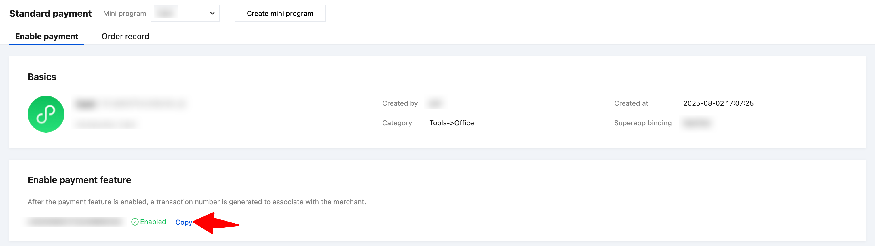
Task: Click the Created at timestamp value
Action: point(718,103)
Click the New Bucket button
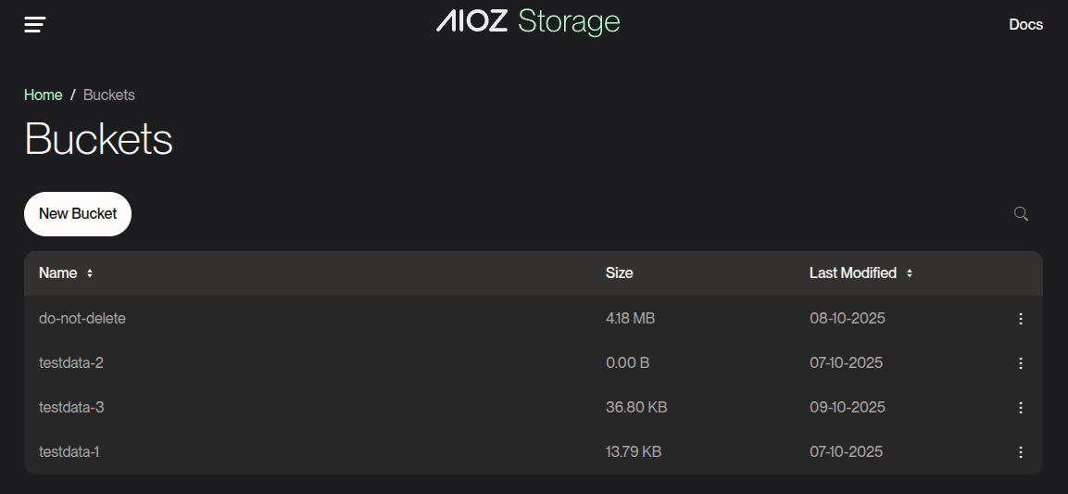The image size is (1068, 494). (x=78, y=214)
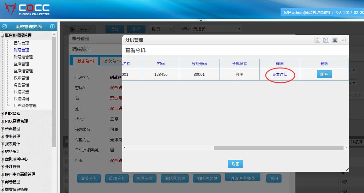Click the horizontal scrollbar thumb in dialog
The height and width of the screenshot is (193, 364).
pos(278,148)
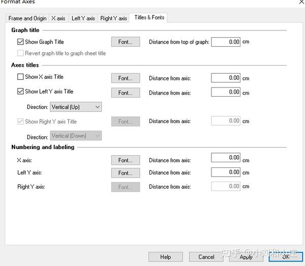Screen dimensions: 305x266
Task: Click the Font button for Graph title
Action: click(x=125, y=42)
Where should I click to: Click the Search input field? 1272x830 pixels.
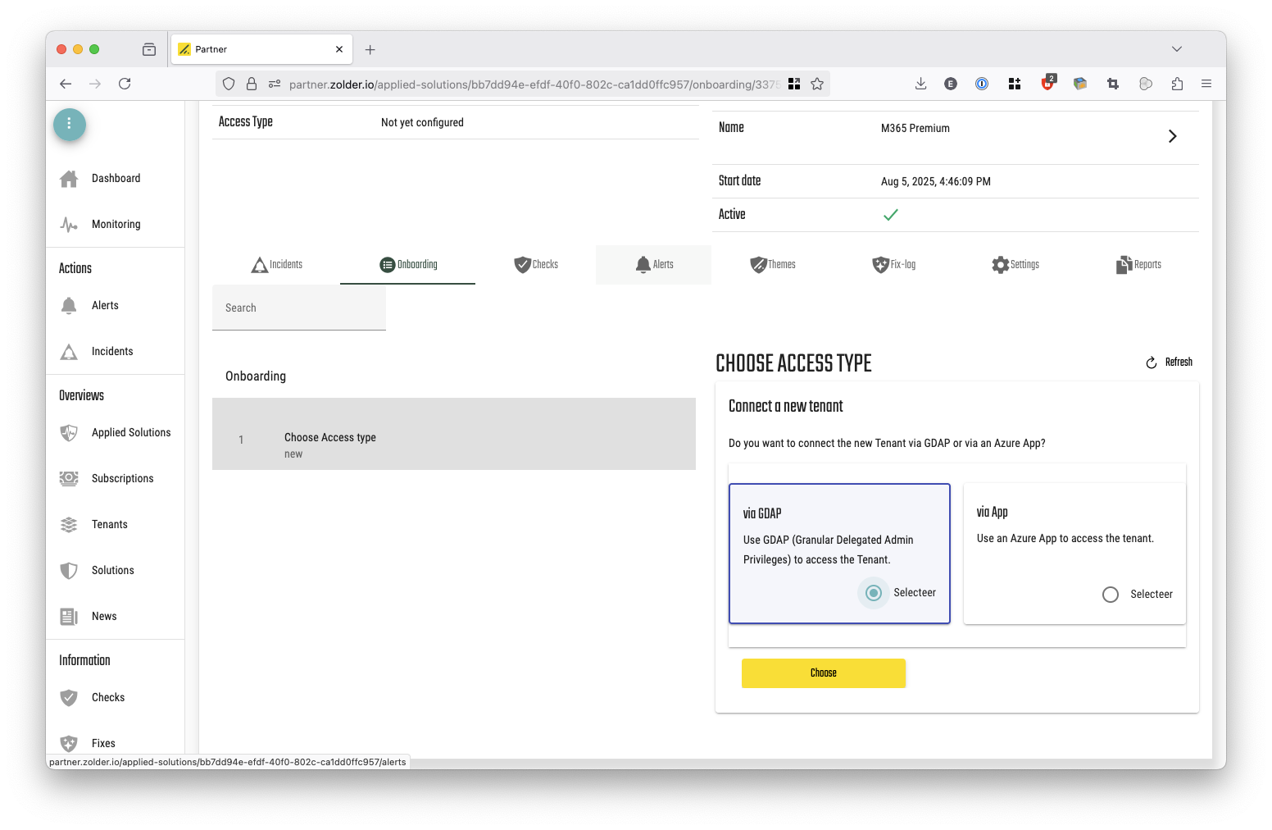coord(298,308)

## TASK INSTRUCTIONS:
Copy all of the material above word for word, but leave out the pictures.

## FINISHED EXERCISE:
Task: Click the Created at timestamp value
Action: point(718,103)
Click the New Bucket button
The image size is (1068, 494). (x=78, y=214)
Click the horizontal scrollbar thumb in dialog
The height and width of the screenshot is (193, 364).
pos(278,148)
Screen dimensions: 305x266
Task: Click the Font button for Graph title
Action: click(x=125, y=42)
Where should I click to: Click the Search input field? 1272x830 pixels.
coord(298,308)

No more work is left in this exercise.